Convert the listing below into a numbered list, one line per item, leaving out any blank lines.

* BEGIN WORKING DATA *

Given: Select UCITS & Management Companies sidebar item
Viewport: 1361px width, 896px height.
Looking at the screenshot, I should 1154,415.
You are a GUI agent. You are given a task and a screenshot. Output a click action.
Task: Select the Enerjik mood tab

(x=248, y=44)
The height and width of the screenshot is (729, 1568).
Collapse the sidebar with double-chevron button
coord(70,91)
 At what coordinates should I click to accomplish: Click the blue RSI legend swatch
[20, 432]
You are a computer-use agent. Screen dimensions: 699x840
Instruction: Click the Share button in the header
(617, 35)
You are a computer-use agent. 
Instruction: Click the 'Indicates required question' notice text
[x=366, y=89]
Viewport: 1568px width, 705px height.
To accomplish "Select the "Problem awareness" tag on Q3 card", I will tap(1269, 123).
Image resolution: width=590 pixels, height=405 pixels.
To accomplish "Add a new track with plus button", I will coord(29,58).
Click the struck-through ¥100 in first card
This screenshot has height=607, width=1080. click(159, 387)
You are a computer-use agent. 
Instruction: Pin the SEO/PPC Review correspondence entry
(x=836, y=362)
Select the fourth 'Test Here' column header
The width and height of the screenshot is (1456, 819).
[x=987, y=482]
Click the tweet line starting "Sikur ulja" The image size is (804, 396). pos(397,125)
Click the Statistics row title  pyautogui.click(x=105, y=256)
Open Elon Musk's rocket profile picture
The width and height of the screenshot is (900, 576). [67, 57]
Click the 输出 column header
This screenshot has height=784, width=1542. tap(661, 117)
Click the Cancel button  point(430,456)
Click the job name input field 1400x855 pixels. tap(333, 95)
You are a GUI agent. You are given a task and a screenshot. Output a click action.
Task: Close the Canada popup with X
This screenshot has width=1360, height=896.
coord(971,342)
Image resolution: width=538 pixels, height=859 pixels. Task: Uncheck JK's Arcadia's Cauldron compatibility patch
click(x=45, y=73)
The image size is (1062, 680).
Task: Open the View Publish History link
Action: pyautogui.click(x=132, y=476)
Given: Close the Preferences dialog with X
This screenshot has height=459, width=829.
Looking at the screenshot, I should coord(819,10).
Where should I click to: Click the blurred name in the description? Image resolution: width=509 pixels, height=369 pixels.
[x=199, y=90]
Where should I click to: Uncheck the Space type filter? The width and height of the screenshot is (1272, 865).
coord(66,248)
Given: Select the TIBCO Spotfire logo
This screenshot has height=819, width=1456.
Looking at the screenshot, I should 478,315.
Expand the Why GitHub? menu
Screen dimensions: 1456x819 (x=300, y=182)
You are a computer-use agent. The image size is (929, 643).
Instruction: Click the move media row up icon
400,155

* END WORKING DATA *

RESULT
1. Given: Select UCITS & Management Companies sidebar item
2. Viewport: 1361px width, 896px height.
3. Looking at the screenshot, I should 1154,415.
4. You are a GUI agent. You are given a task and a screenshot. Output a click action.
5. Task: Select the Enerjik mood tab
6. (x=248, y=44)
7. The height and width of the screenshot is (729, 1568).
8. Collapse the sidebar with double-chevron button
9. coord(70,91)
10.  At what coordinates should I click to accomplish: Click the blue RSI legend swatch
11. [20, 432]
12. You are a computer-use agent. Screen dimensions: 699x840
13. Instruction: Click the Share button in the header
14. (617, 35)
15. You are a computer-use agent. 
16. Instruction: Click the 'Indicates required question' notice text
17. [x=366, y=89]
18. Viewport: 1568px width, 705px height.
19. To accomplish "Select the "Problem awareness" tag on Q3 card", I will tap(1269, 123).
20. Image resolution: width=590 pixels, height=405 pixels.
21. To accomplish "Add a new track with plus button", I will coord(29,58).
22. Click the struck-through ¥100 in first card
23. This screenshot has height=607, width=1080. click(159, 387)
24. You are a computer-use agent. 
25. Instruction: Pin the SEO/PPC Review correspondence entry
26. (x=836, y=362)
27. Select the fourth 'Test Here' column header
28. The width and height of the screenshot is (1456, 819).
29. [x=987, y=482]
30. Click the tweet line starting "Sikur ulja" The image size is (804, 396). pos(397,125)
31. Click the Statistics row title  pyautogui.click(x=105, y=256)
32. Open Elon Musk's rocket profile picture
33. The width and height of the screenshot is (900, 576). [67, 57]
34. Click the 输出 column header
35. This screenshot has height=784, width=1542. tap(661, 117)
36. Click the Cancel button  point(430,456)
37. Click the job name input field 1400x855 pixels. tap(333, 95)
38. You are a GUI agent. You are given a task and a screenshot. Output a click action.
39. Task: Close the Canada popup with X
40. This screenshot has width=1360, height=896.
41. coord(971,342)
42. Image resolution: width=538 pixels, height=859 pixels. Task: Uncheck JK's Arcadia's Cauldron compatibility patch
43. click(x=45, y=73)
44. The image size is (1062, 680).
45. Task: Open the View Publish History link
46. Action: pyautogui.click(x=132, y=476)
47. Given: Close the Preferences dialog with X
48. This screenshot has height=459, width=829.
49. Looking at the screenshot, I should coord(819,10).
50. Where should I click to: Click the blurred name in the description? Image resolution: width=509 pixels, height=369 pixels.
51. [x=199, y=90]
52. Where should I click to: Uncheck the Space type filter? The width and height of the screenshot is (1272, 865).
53. coord(66,248)
54. Given: Select the TIBCO Spotfire logo
55. This screenshot has height=819, width=1456.
56. Looking at the screenshot, I should 478,315.
57. Expand the Why GitHub? menu
58. Screen dimensions: 1456x819 (x=300, y=182)
59. You are a computer-use agent. The image size is (929, 643).
60. Instruction: Click the move media row up icon
61. 400,155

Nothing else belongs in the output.